Não é o que dizem dois psiquiatras, cujas identidades serão mantidas em sigilo. Eles afirmam que houve lobby da indústria para que o acesso dos pacientes ao novo medicamento fosse facilitado e se popularizasse.

"Não esperavam que virasse uma epidemia de viciados como virou. Tanto que a Sanofi, que foi a primeira a produzir o zolpidem no Brasil com a marca Stilnox, parou de fazer propaganda desse medicamento para médicos. Nunca mais vimos a Sanofi falar de Stilnox", disse um dos entrevistados.

"Para a comprovação de segurança e eficácia do medicamento, a empresa conduziu 53 estudos farmacológicos e 36 ensaios clínicos", afirma a Anvisa em nota.

"Após a criação da Anvisa, o medicamento passou por renovações de registro autorizadas previstas para os medicamentos. O medicamento tem registro válido com relação benefício-risco positiva para as indicações aprovadas em bula."

Em nota, a Sanofi afirma que o composto hemitartarato de zolpidem "(...) é indicado para o tratamento de curta duração da insônia em pacientes que têm dificuldade para adormecer ou permanecer adormecidos".

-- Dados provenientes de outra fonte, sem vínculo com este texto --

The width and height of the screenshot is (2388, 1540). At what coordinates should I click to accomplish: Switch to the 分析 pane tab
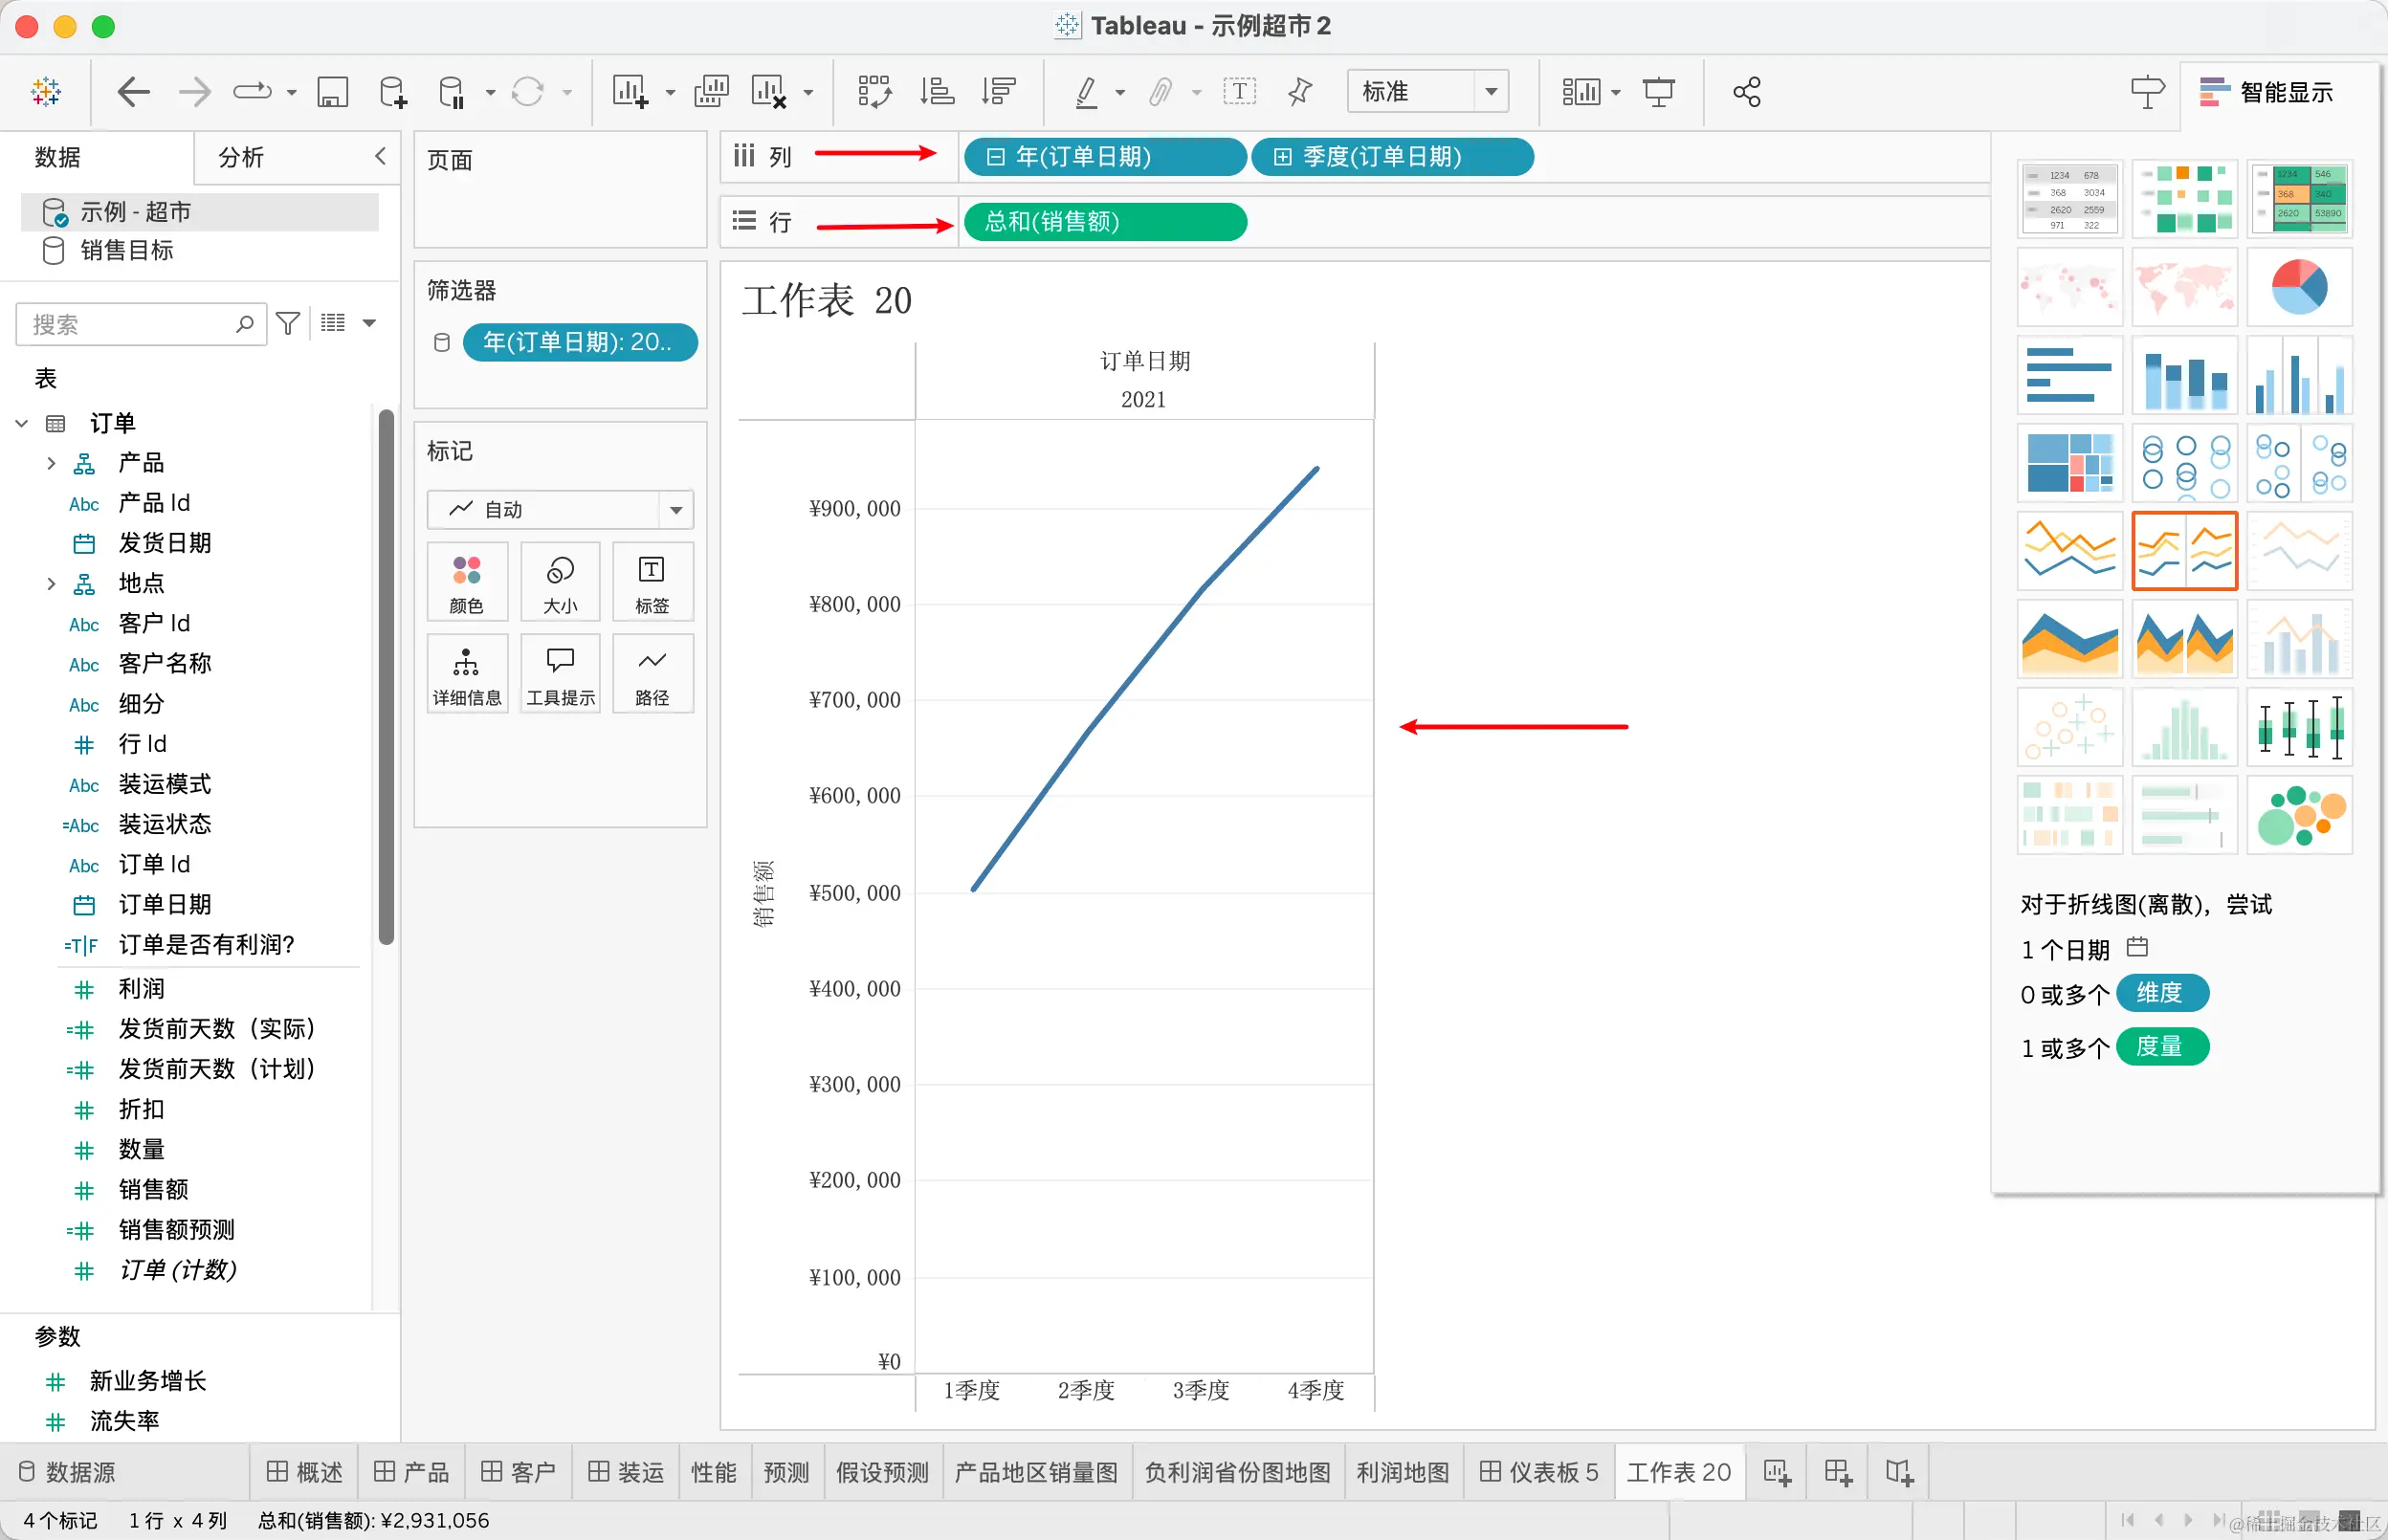click(241, 157)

"A Sanofi, empresa detentora dos medicamentos Stilnox e Stilnox CR, informa que estas são opções seguras e eficazes de tratamento (...) Conforme a bula, o uso prolongado não é recomendado e a duração do tratamento deve ser a menor possível, não devendo ultrapassar quatro semanas."

Mas, como disse o psiquiatra Almir Tavares, há pessoas que usam Zolpidem há 20 anos.